### Estratto proposto:
CPN del 17 giugno – Intervento di CLAUDIO GRASSI

Il Segretario ci ha proposto una relazione con parecchi spunti. In questo mio intervento, per ragioni di tempo, mi limiterò a trattare i punti su cui tra noi vi è un dissenso.

Franco Giordano, analizzando la dialettica all’interno dell’Unione in questo primo mese di attività del Governo, ci ha parlato di “afasia” delle componenti moderate a fronte di un protagonismo delle componenti radicali.
Non sono d’accordo. Vedo una situazione opposta che sta determinando una difficoltà pesante per Rifondazione Comunista e, più in generale, per la sinistra di alternativa.
Vorrei anche dire in premessa – poiché nella relazione si è parlato di una tendenza nel Partito che anziché misurarsi con le difficoltà si accontenta della denuncia – che è lungi da me una posizione testimoniale che rinunci aprioristicamente a misurarsi con i problemi e a tener conto dei rapporti di forza. E’ anche un po’ singolare che si avanzi a noi oggi questa critica, quando fino a poco tempo fa eravamo accusati esattamente dell’opposto: e cioè di essere troppo disponibili a ricercare intese con le altre forze del centro sinistra per battere le destre. Noi siamo sempre sulla stessa posizione, che è quella riassumibile nel binomio unità/autonomia. Ci pare che oggi la maggioranza del Partito non stia facendo emergere sufficientemente il secondo aspetto, cioè quello della autonomia del Partito rispetto all’Unione.

### Attività da svolgere:
1. Riscrivi l'intervento di Claudio Grassi da "CPN del 17 giugno" a "delle componenti radicali.", mettendo "Presidente" al posto di "Segretario".
2. Continua l'intervento di Claudio Grassi a partire dall'ultima frase riportata.

### Materiale fornito:
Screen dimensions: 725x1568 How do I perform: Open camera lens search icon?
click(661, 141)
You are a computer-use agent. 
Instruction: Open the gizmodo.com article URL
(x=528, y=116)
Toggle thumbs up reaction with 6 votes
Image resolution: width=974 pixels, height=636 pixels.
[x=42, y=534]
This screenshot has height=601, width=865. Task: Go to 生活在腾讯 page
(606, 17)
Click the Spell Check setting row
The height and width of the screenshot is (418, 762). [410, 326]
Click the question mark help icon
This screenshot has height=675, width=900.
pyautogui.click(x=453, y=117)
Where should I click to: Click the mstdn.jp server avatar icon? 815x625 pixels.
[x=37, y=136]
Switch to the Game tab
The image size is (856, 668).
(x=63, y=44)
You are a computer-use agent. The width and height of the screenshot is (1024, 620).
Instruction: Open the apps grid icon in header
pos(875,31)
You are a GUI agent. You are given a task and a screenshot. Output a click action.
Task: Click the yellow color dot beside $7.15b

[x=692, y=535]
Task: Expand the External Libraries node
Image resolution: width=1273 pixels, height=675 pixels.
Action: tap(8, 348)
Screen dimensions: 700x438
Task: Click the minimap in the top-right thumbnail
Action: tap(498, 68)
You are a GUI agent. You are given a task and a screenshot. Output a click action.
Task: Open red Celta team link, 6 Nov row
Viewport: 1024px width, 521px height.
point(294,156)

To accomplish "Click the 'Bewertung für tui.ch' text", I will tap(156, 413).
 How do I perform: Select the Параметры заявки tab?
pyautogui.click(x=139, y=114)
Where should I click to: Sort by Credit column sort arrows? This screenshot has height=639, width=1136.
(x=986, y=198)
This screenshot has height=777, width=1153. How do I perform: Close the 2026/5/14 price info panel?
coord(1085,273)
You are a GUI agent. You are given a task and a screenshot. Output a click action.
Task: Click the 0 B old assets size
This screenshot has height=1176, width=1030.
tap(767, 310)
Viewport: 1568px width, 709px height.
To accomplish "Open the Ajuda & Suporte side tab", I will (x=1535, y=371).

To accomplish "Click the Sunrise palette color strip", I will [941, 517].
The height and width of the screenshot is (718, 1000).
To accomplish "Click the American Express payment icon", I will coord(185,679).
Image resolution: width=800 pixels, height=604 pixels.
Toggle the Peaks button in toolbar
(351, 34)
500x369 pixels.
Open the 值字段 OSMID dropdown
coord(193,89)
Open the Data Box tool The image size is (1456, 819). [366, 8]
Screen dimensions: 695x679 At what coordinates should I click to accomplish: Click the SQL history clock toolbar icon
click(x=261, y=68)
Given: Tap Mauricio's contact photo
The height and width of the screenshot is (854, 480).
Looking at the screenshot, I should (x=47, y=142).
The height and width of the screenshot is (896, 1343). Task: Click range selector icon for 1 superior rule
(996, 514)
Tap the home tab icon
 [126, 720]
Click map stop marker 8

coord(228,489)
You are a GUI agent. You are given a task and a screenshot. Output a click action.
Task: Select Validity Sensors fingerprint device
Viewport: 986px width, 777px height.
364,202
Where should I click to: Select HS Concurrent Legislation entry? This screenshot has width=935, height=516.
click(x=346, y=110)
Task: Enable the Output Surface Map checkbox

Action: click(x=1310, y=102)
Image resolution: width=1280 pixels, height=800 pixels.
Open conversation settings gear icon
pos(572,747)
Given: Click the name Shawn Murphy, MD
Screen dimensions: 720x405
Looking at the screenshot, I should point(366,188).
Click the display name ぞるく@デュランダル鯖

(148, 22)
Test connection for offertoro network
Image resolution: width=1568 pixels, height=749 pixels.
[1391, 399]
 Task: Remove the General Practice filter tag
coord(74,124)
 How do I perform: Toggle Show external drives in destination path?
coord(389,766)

### Risposte scritte:
1.
CPN del 17 giugno – Intervento di CLAUDIO GRASSI

Il Presidente ci ha proposto una relazione con parecchi spunti. In questo mio intervento, per ragioni di tempo, mi limiterò a trattare i punti su cui tra noi vi è un dissenso.

Franco Giordano, analizzando la dialettica all’interno dell’Unione in questo primo mese di attività del Governo, ci ha parlato di “afasia” delle componenti moderate a fronte di un protagonismo delle componenti radicali.

2.
Detto questo, il nostro ragionamento parte necessariamente dalla valutazione della reale situazione politica che si è determinata nel Paese in conseguenza dei primi atti di Prodi.
Non c’è dubbio che sta emergendo una immagine del Governo opposta a quella da noi auspicata. Non dimentichiamoci che in campagna elettorale e nella fase conclusiva di stesura del programma dell’Unione avevamo sottolineato che il nuovo Governo avrebbe praticato una discontinuità rispetto a Berlusconi e ai passati Governi di centro sinistra, in particolare sulla politica economica, sostenendo che si sarebbero assunte misure redistributive verso i ceti sociali più deboli.
Mi pare che il quadro che si sta prospettando sia sulla manovra bis, sia sui futuri provvedimenti per rientrare dal debito, vada nella direzione opposta.
Si parla di aumenti dell’Iva, riprende quota una posizione che vorrebbe mettere mano di nuovo alle pensioni, qualcuno pensa ad introdurre tickets per i ricoveri ospedalieri, qualcun altro pensa di ridurre drasticamente il numero dei lavoratori della pubblica amministrazione, si riparla di una necessaria politica di privatizzazioni e liberalizzazioni. Ritorna ossessivamente, esattamente come negli anni ’90, il tema del risanamento dei conti pubblici e del rispetto dei parametri di Maastricht, come se tale impostazione fosse neutra, da realizzarsi quasi come precondizione per poter fare tutto il resto.
Se è così, siamo alla riproposizione tale e quale della politica dei due tempi: la stessa che avevamo detto non avremmo mai più praticato e che ha determinato un drammatico impoverimento – questo sì da affrontare immediatamente – delle famiglie italiane.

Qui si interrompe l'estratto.